1929, 1987, 2000, 2007 and 2018: haven’t we learned anything?

February 14, 2018 0 By Michel Santi

Notwithstanding the drastic adjustment to the stock markets in the way of 10%, the world’s biggest economy, the one that’s always ahead of everyone else in growth and also depression, the one that serves as the ultimate example of neoliberalism – America – has made a spectacular recovery since the 2007-08 crisis. With its property market constantly growing, unemployment at its lowest for a generation and stock markets booming, there is ample proof that this has been an exemplary recovery from an economy that ten years ago had a brush with catastrophe.

The US’s middle class is, however, miles away from rekindling its living standards from before the recession, and didn’t manage to recuperate all its wealth that had been endangered by the financial crisis. In fact, dogged by stagnant wages – despite a flourishing economy and financial sector – US wage earners are now confronted with a situation and pushed to extremes equivalent to those that prevailed throughout the mid-90s. America’s middle class is therefore being forced to make a full-on return to the past – a past once envied by Europe – as demonstrated by a Federal Reserve study showing an 8% drop in its wealth in twenty years! This regression is, however, turning well and truly into a rout on the less privileged, whose modest assets lost 22% over the same period. The poor are basically the damned, damned by a system that works for the rich who have increased their fortune by 146% since 1998! Income disparities are even more shocking: while 90% of US citizens have seen the fruits of their labour collapse by 50%, the richest 1% of Americans have enjoyed a 23% surge in their income!

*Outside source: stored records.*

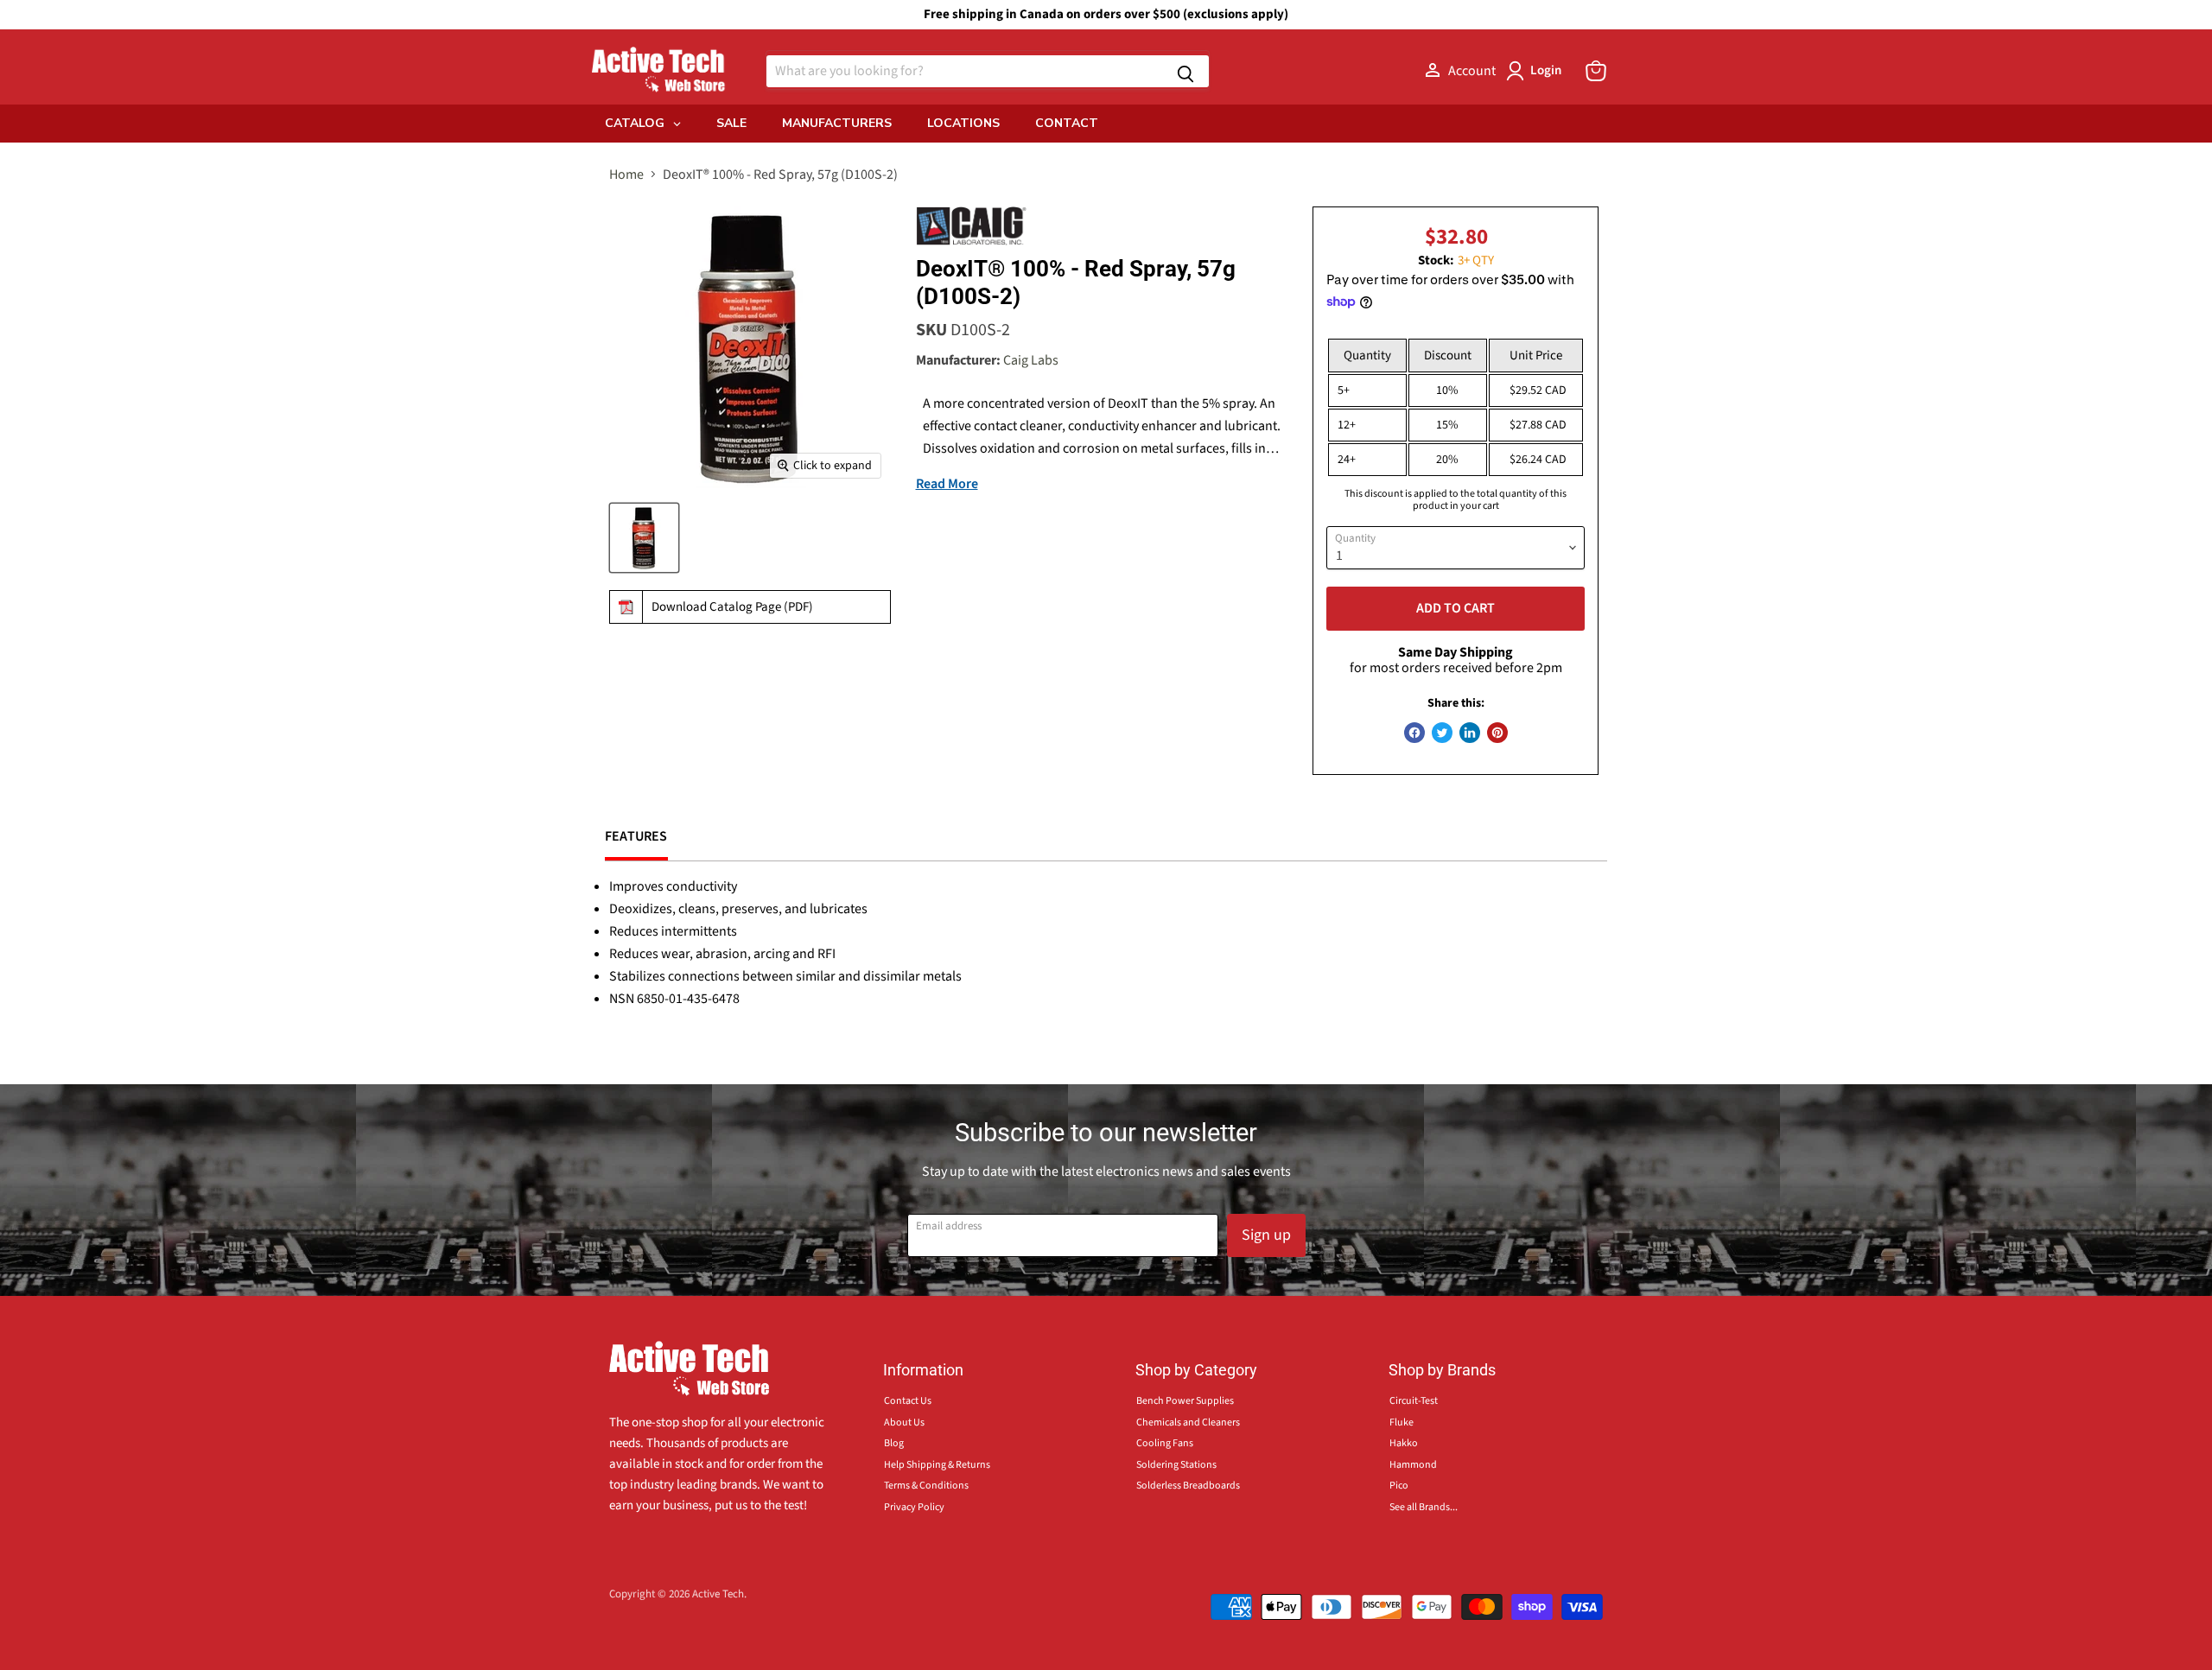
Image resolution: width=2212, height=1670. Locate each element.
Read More (947, 483)
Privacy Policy (914, 1507)
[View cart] (1596, 71)
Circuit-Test (1413, 1401)
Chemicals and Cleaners (1188, 1422)
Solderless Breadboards (1188, 1485)
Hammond (1413, 1464)
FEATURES (636, 836)
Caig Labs (1030, 360)
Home (626, 174)
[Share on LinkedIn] (1469, 732)
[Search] (1185, 71)
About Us (904, 1422)
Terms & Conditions (926, 1485)
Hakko (1403, 1443)
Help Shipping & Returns (937, 1464)
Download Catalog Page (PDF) (732, 607)
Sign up (1266, 1235)
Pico (1398, 1485)
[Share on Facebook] (1414, 732)
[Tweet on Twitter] (1442, 732)
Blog (894, 1443)
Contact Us (907, 1401)
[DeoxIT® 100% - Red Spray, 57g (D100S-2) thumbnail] (644, 538)
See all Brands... (1423, 1507)
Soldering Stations (1176, 1464)
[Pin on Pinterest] (1497, 732)
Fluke (1401, 1422)
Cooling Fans (1164, 1443)
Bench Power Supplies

As the stock markets seem to be stalling, or at the very least forced to adjust to the real economy where real people spend their days, let’s take a look at the Gateses, the Bezoses, the Zuckerbergs, the Musks and the Kochs of this world. They have certainly studied the Great Depression and the bankruptcies of 2007-08, but you could legitimately say that they haven’t learned a thing from them. The economy of the 21st Century is so far no healthier than the economy of the late 1990s because the capitalism of 2018 is still driven solely by the engine of finance.

In this zero–sum game of deception for civil society, giants like Apple possess abhorrent wealth, with theirs valued at 375 billion dollars. This will of course not be reinvested in their products but in financial markets and ingenious ways of paying as little tax as possible. In this world of 2018, entities like Apple and many others are nothing but gigantic speculative funds, of which only a fraction is put into technological innovation, and pretty much all of which benefits neither consumption nor society.

After the tragedies of the years 2007 to 2010, and while the middle classes are being torn apart at the seams in every Western nation, the happy 1% must be very seriously weighing up the consequences of their actions and decisions. They definitely mustn’t hide behind the pretext – that has been repeated to death – that they couldn’t have foreseen this new and unavoidable catastrophe that was aggravated – or created – by their rampant greed. While the financial world seems to need saving from hyper-volatility and hyper-instability – its hallmarks – we cannot ignore the consequences of our actions any longer.